What this task involves: Exclude images, then output the remaining data verbatim.
──────── Given information ────────
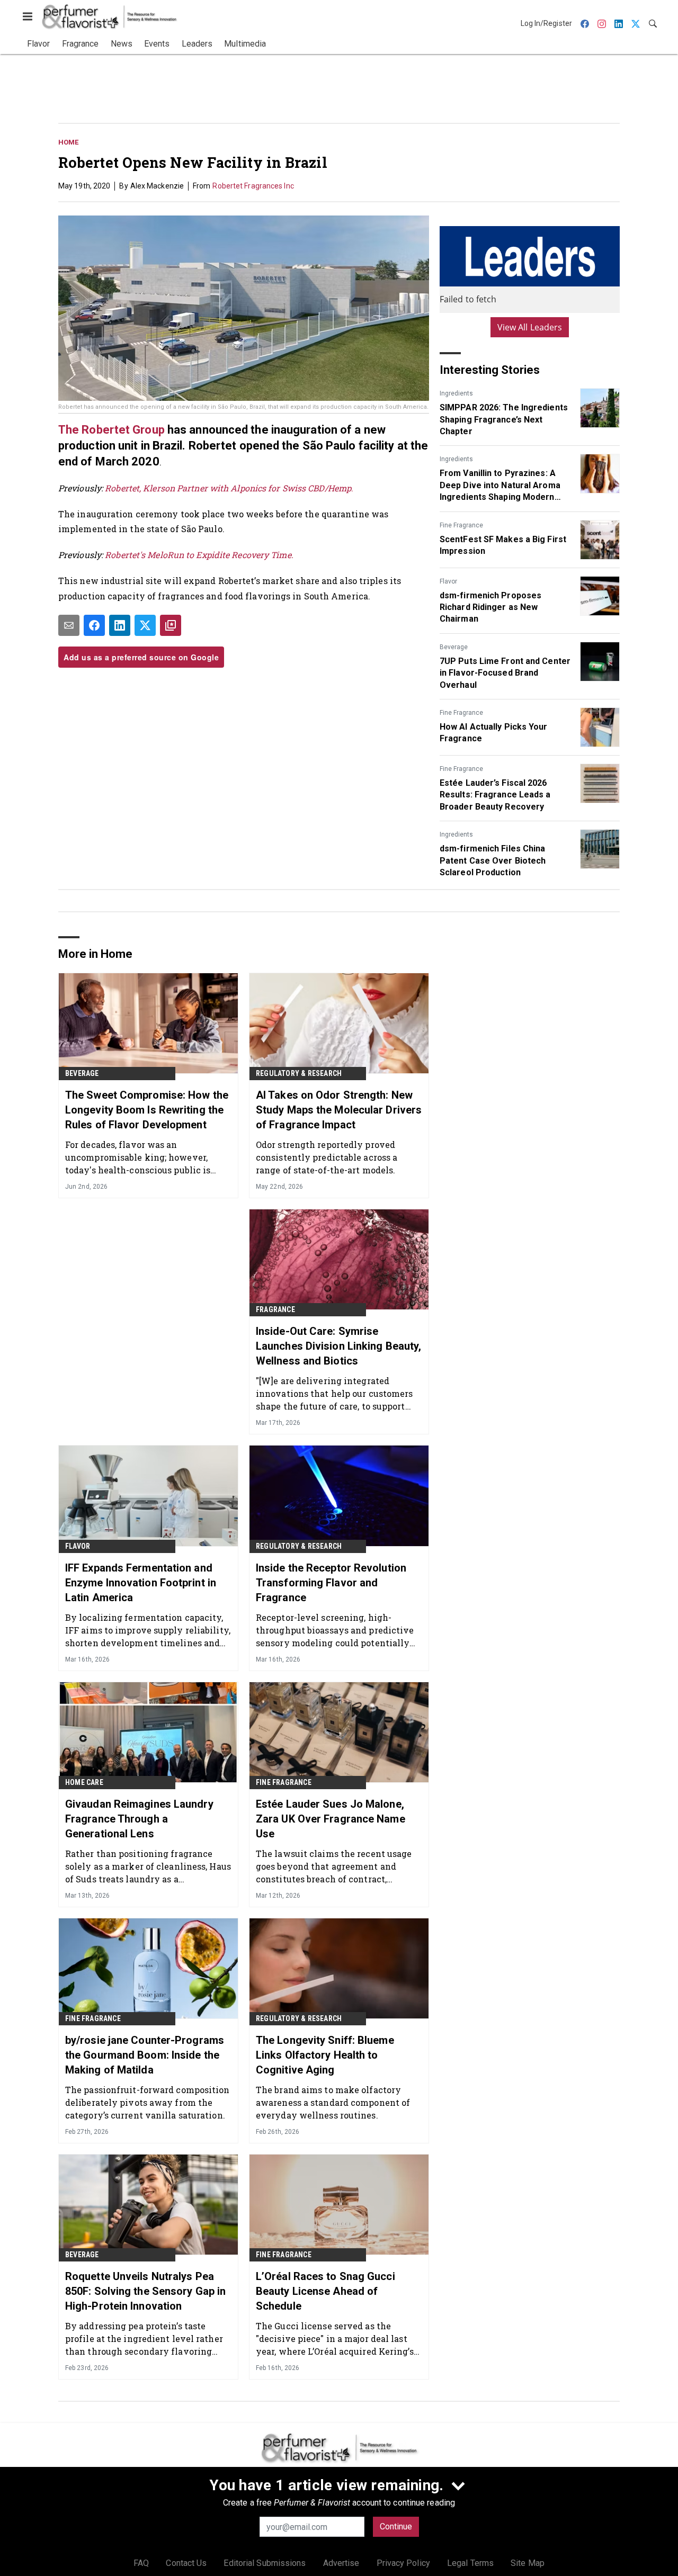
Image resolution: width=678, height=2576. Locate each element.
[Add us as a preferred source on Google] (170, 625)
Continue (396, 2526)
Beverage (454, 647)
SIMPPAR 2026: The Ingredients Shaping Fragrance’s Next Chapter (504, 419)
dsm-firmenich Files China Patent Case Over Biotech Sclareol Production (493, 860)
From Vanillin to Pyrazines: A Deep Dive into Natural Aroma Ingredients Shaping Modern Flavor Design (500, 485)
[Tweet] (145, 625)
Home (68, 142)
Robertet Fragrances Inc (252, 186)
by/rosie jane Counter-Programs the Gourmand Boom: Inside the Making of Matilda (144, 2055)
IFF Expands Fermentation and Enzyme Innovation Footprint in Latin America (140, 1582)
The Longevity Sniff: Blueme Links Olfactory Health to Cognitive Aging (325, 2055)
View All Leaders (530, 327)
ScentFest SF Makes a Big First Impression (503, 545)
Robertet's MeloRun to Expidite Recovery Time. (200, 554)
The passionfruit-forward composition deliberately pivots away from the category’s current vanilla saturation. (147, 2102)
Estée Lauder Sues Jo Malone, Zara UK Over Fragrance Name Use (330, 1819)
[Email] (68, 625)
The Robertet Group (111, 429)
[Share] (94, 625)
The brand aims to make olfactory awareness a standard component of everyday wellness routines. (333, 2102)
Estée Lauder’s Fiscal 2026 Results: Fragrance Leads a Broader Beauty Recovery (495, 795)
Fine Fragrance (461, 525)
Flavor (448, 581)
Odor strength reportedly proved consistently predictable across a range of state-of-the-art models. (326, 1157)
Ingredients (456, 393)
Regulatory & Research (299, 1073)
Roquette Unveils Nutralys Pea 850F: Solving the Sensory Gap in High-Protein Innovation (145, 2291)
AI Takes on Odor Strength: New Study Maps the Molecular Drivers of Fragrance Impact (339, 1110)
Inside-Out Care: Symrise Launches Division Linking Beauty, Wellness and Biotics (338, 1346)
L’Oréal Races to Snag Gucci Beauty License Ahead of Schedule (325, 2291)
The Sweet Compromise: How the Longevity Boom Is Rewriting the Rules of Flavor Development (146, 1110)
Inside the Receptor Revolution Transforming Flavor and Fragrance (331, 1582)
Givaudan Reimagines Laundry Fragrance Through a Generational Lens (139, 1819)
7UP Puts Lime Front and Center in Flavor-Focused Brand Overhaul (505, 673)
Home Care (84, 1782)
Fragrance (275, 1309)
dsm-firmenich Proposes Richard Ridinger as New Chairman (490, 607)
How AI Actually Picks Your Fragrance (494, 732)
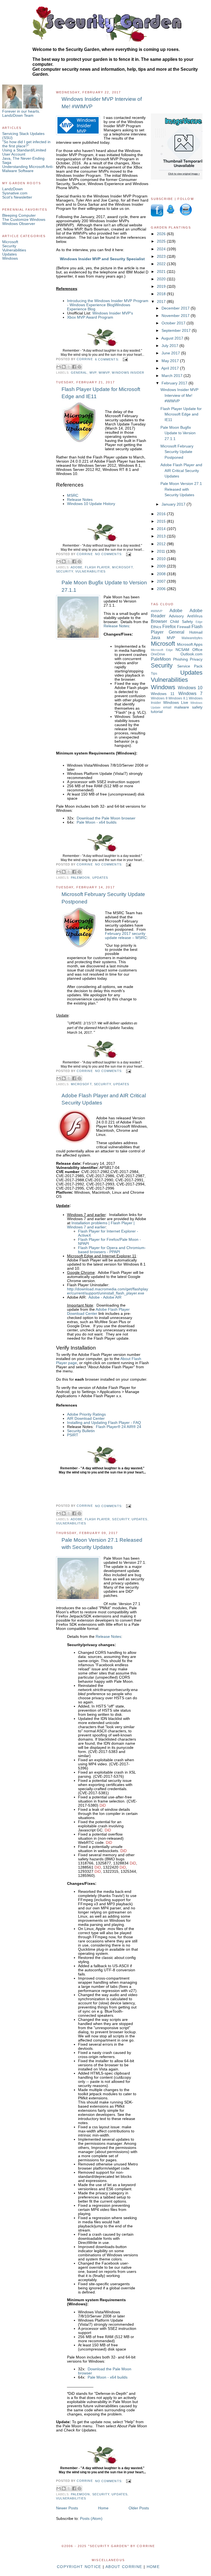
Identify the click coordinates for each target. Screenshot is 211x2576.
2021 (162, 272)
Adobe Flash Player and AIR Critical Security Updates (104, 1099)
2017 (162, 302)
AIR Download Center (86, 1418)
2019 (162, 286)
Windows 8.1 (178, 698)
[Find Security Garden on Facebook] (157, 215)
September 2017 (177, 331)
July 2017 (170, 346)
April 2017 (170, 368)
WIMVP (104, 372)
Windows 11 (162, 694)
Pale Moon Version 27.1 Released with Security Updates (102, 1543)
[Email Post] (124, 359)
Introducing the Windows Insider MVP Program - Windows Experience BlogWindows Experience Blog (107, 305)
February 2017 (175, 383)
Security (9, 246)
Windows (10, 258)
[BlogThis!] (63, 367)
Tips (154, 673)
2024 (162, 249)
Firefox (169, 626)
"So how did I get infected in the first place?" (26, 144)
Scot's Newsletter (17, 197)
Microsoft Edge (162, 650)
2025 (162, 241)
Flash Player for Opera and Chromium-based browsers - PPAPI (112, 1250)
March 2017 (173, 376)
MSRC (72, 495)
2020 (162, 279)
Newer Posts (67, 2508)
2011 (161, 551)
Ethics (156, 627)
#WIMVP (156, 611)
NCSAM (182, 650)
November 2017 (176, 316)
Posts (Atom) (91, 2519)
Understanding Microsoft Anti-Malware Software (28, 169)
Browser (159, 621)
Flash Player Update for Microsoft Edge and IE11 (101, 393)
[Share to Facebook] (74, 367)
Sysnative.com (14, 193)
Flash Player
────────
Solution to the exercise:
Image resolution: width=678, height=2576. Locate each element.
[Add us as a preferred source on Google] (170, 625)
Continue (396, 2526)
Beverage (454, 647)
SIMPPAR 2026: The Ingredients Shaping Fragrance’s Next Chapter (504, 419)
dsm-firmenich Files China Patent Case Over Biotech Sclareol Production (493, 860)
From Vanillin to Pyrazines: A Deep Dive into Natural Aroma Ingredients Shaping Modern Flavor Design (500, 485)
[Tweet] (145, 625)
Home (68, 142)
Robertet Fragrances Inc (252, 186)
by/rosie jane Counter-Programs the Gourmand Boom: Inside the Making of Matilda (144, 2055)
IFF Expands Fermentation and Enzyme Innovation Footprint in Latin America (140, 1582)
The Longevity Sniff: Blueme Links Olfactory Health to Cognitive Aging (325, 2055)
View All Leaders (530, 327)
ScentFest SF Makes a Big First Impression (503, 545)
Robertet's MeloRun to Expidite Recovery Time. (200, 554)
The passionfruit-forward composition deliberately pivots away from the category’s current vanilla saturation. (147, 2102)
Estée Lauder Sues Jo Malone, Zara UK Over Fragrance Name Use (330, 1819)
[Email] (68, 625)
The Robertet Group (111, 429)
[Share] (94, 625)
The brand aims to make olfactory awareness a standard component of everyday wellness routines. (333, 2102)
Estée Lauder’s Fiscal 2026 Results: Fragrance Leads a Broader Beauty Recovery (495, 795)
Fine Fragrance (461, 525)
Flavor (448, 581)
Odor strength reportedly proved consistently predictable across a range of state-of-the-art models. (326, 1157)
Ingredients (456, 393)
Regulatory & Research (299, 1073)
Roquette Unveils Nutralys Pea 850F: Solving the Sensory Gap in High-Protein Innovation (145, 2291)
AI Takes on Odor Strength: New Study Maps the Molecular Drivers of Fragrance Impact (339, 1110)
Inside-Out Care: Symrise Launches Division Linking Beauty, Wellness and Biotics (338, 1346)
L’Oréal Races to Snag Gucci Beauty License Ahead of Schedule (325, 2291)
The Sweet Compromise: How the Longevity Boom Is Rewriting the Rules of Flavor Development (146, 1110)
Inside the Receptor Revolution Transforming Flavor and Fragrance (331, 1582)
Givaudan Reimagines Laundry Fragrance Through a Generational Lens (139, 1819)
7UP Puts Lime Front and Center in Flavor-Focused Brand Overhaul (505, 673)
Home Care (84, 1782)
Fragrance (275, 1309)
dsm-firmenich Proposes Richard Ridinger as New Chairman (490, 607)
How AI Actually Picks Your Fragrance (494, 732)
Identify the click coordinates for each target. Screenshot is 211x2576.
2021 (162, 272)
Adobe Flash Player and AIR Critical Security Updates (104, 1099)
2017 (162, 302)
AIR Download Center (86, 1418)
2019 (162, 286)
Windows 8.1 (178, 698)
[Find Security Garden on Facebook] (157, 215)
September 2017 (177, 331)
July 2017 (170, 346)
April 2017 (170, 368)
WIMVP (104, 372)
Windows 11 (162, 694)
Pale Moon Version 27.1 Released with Security Updates (102, 1543)
[Email Post] (124, 359)
Introducing the Windows Insider MVP Program - Windows Experience BlogWindows Experience Blog (107, 305)
February 2017 (175, 383)
Security (9, 246)
Windows (10, 258)
[BlogThis!] (63, 367)
Tips (154, 673)
2024 (162, 249)
Firefox (169, 626)
"So how did I get infected in the first place?" (26, 144)
Scot's Newsletter (17, 197)
Microsoft Edge (162, 650)
2025 (162, 241)
Flash Player for Opera and Chromium-based browsers - PPAPI (112, 1250)
March 2017 (173, 376)
MSRC (72, 495)
2020 (162, 279)
Newer Posts (67, 2508)
2011 (161, 551)
Ethics (156, 627)
#WIMVP (156, 611)
NCSAM (182, 650)
November 2017 (176, 316)
Posts (Atom) (91, 2519)
Understanding Microsoft Anti-Malware Software (28, 169)
Browser (159, 621)
Flash Player Update for Microsoft Edge and IE11 (101, 393)
[Share to Facebook] (74, 367)
Sysnative.com (14, 193)
Flash Player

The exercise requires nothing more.